Nielsen provides insight into Singapore's economic outlook and retail backdrop.
Singapore finished 2016 with higher than expected GDP growth of 1.8 percent in Q4 due to a strong performing manufacturing sector. Despite this, consumer confidence dropped eight points to 86 on the back of concerns about uncertainties in global trade and job redundancies across business sectors. Singaporeans have indicated they will focus more on saving and less on discretionary spending during the next 12 months. This conservative mindset is reinforced with only one in three (35 percent) consumers agreeing it is a good time to buy the things they want or need, considering the cost of living and the state of their personal finances.
While most retail channels continue to rationalise stores, supermarket retailers are looking to expand into neighbourhood areas with smaller store formats that cater to budget conscious shoppers who value convenience and proximity.
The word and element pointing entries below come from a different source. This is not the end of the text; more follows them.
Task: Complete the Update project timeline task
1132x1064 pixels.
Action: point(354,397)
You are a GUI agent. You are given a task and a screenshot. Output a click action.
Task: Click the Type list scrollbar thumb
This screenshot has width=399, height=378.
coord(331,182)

Singapore is one of the “oldest” nations in Asia Pacific and the “silver” generation accounts for 40 percent of the nation’s grocery shopping, making it an extremely important segment for the retail industry. While older consumers (aged 65 years or more) account for 8.9 percent of the population today (2015), that number will grow to 13.2 percent in 2025. At that point, the old age and young age dependency ratio will be equal for the first time. This represents emerging opportunities for both manufacturers and retailers as currently shopping environments and grocery products are generally not designed with the elderly in mind, so their needs go unmet.
Old or young, convenience remains high on consumers’ radar and an increasingly connected society is fuelling this opportunity. Online grocery purchases grew notably during the year now accounting for 3 percent of FMCG in Singapore as retailers offered more delivery services to encourage usage. More players are expected to enter the online space during 2017 bringing new options and opportunities for Singapore consumers.
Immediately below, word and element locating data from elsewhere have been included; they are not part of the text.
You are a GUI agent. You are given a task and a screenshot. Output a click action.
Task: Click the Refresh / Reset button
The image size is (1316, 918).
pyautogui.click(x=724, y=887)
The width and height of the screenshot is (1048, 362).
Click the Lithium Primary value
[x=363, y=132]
Singapore’s increasingly connected society is empowering consumers to demand a more customised experience to meet their individual preferences. The need for connectivity and the value of convenience has never been greater. However, manufacturers and service providers still need to keep a ‘human touch’ to create a more holistic customer experience that ensures Singapore’s ageing population and even today’s younger tech-savvy consumers develop an emotional connection to brands.
As the ASEAN agenda evolves and the importance of regional trade agreements are likely to grow in the Asia Pacific region, Singapore’s role as a center for professional services such as investment, banking and brokerage across the region is expected to sustain a buoyant outlook although one where consumer buying power and needs continues to fragment.